This case concerns the BC government’s approval of a proposed faculty of law at Trinity Western University (TWU), an evangelical Christian post-secondary institution in Langley. TWU requires all of its students and staff to sign a Community Covenant that includes a promise not to engage in “sexual intimacy that violates the sacredness of marriage between a man and a woman.” In addition, the Covenant requires signatories to commit to upholding all persons’ “God-given worth from conception to death.” Members of the TWU community who violate the terms of the Covenant, including LGBTQ students and women who access constitutionally protected abortion care, may be subject to disciplinary measures and expulsion from the university. In effect, TWU seeks to operate a law school that is closed to the LGBTQ community and that limits the reproductive choice of female students and employees.

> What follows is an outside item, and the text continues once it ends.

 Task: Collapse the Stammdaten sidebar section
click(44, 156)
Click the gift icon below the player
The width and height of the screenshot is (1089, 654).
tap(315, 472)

After a referendum within BC’s legal profession last year, the Law Society of BC decided not to offer accreditation to TWU’s law school. TWU then sought a judicial review at the BC Supreme Court. In December 2015, the Court set aside the Law Society’s decision to refuse accreditation on the basis that the Law Society had inappropriately exercised its powers. The Law Society has now appealed to the BC Court of Appeal.
West Coast LEAF’s Involvement
As an intervenor, West Coast LEAF submits that the Law Society’s refusal to recognize TWU’s proposed law school is consistent with the Charter of Rights and Freedoms. We intend to argue that TWU’s Community Covenant violates the Charter‘s equality provisions because it discriminates against prospective students and staff:
- on the basis of sexual orientation and marital status because it prohibits all sexual relationships that are not heterosexual and between married persons; and
- on the basis of sex because it penalizes female students for exercising their right to choose abortion
This case provides an important opportunity to explore how equality rights should be balanced against religious freedom. While TWU is a private educational institution, it intends to issue law degrees that would be recognized by the public legal system through the Law Society and the Ministry of Advanced Education. In West Coast LEAF’s view, TWU must respect the Charter‘s equality protections when its activities–such as the certification of practising lawyers–enter the public realm.
The case was heard by a five-judge panel of the BC Court of Appeal on June 1-3, 2016. On November 1, 2016, the Court released its judgment in the appeal, unanimously finding that the Law Society’s decision to not approve TWU’s proposed law school is unreasonable because it limited the right to freedom of religion in a disproportionate way.
On February 23, 2017, the Supreme Court of Canada confirmed that it would hear the appeals by the Law Society of BC and the Law Society of Upper Canada.